危険物取扱者においては、甲乙丙の順番で資格取得の難易度や扱える危険物の種類が異なります。
工事区分
不動産業界の用語である工事区分においても、甲工事、乙工事、丙工事の3つが存在します。工事区分とは、誰が工事の責任を持つかを明確にするものです。
工事区分においても、甲乙丙丁は工事の種類を区別するために使用されます。
焼酎の区分
焼酎の区分でも甲乙が用いられます。焼酎には、甲類焼酎と乙類焼酎の2種類があり、それぞれの違いは製造法です。
- 甲類焼酎:連続式蒸溜機で製造され、アルコール度数36度未満のもの
- 乙類焼酎:単式蒸溜機で製造され、アルコール度数45度以下でウイスキー、ブランデー、ラム、ウォッカ、ジンなどに該当しないもの
焼酎においても甲と乙は、製造方法などの違いを表したものです。
不動産登記簿の甲区欄、乙区欄
不動産登記の権利部でも、甲乙が使用されます。
- 甲区:所有者の所有権に関する事項。所有者の住所・氏名・登記の目的・取得年月日と取得原因などを記録
- 乙区:所有権以外の権利に関する事項。抵当権や地上権など
契約書における甲乙丙丁の意味を正しく理解しよう
契約書における甲乙丙丁(こうおつへいてい)とは、企業名の略称を表すものです。契約が相手と自社だけであれば甲乙だけを使い、契約に関わる会社数が増えるにつれて、甲乙丙丁……と増やして使用します。

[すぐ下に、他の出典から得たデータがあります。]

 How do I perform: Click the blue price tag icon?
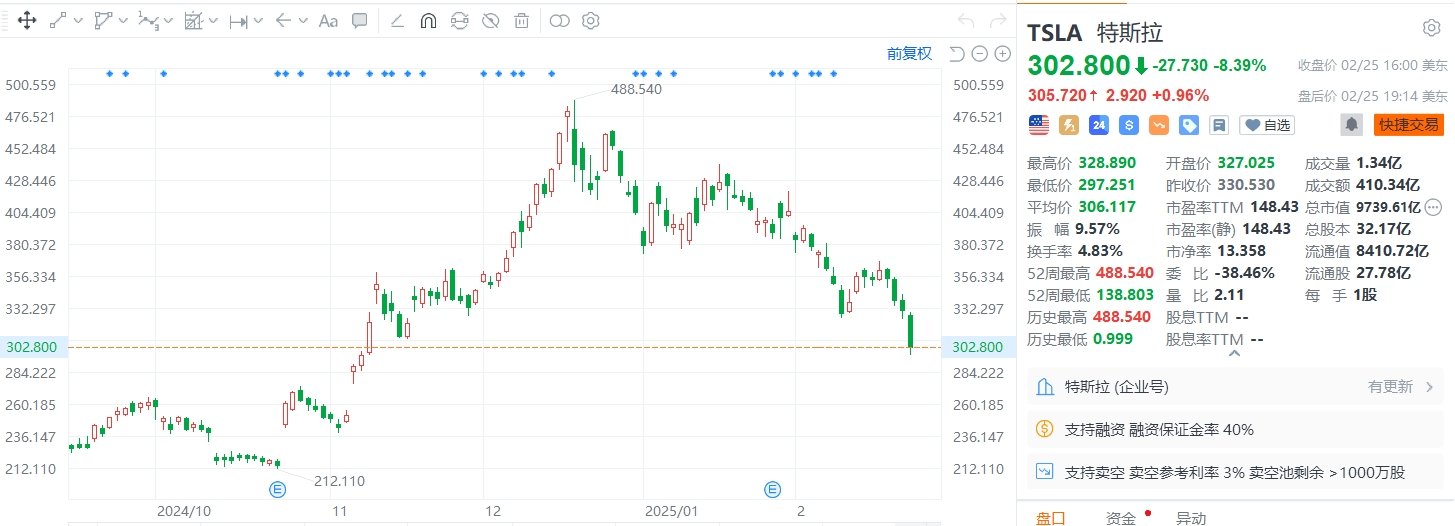[1189, 125]
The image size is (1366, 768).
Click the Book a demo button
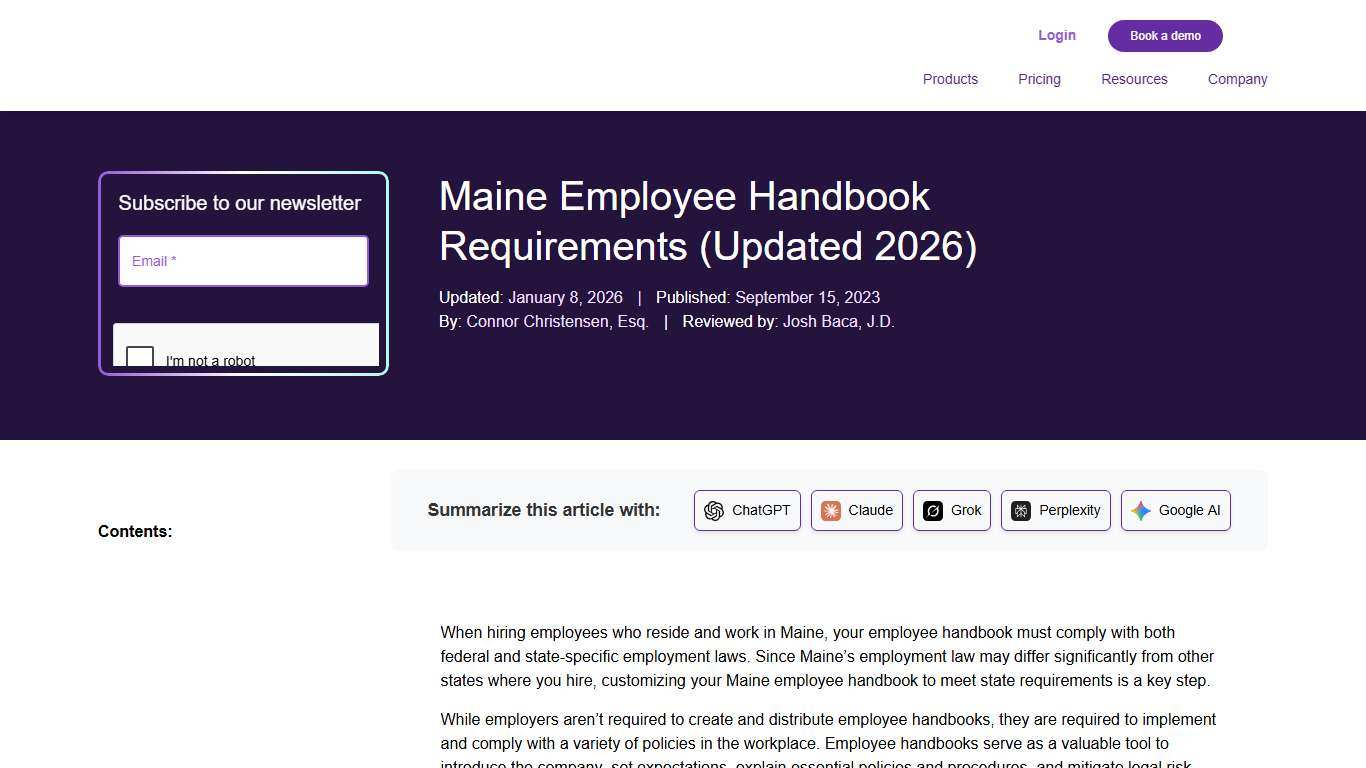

甲乙丙丁には順序がなく、あくまで契約書の作成業務を効率化する方法の一つとして使われているだけであることは理解しておきましょう。また、契約書で甲乙丙丁を使用する場合には、途中から主語が変わらないようにすることや読み手を意識して文章を作成することが重要です。
甲乙丙丁の意味を理解して、ミスのない契約書を作成できるようになりましょう。
※ 掲載している情報は記事更新時点のものです。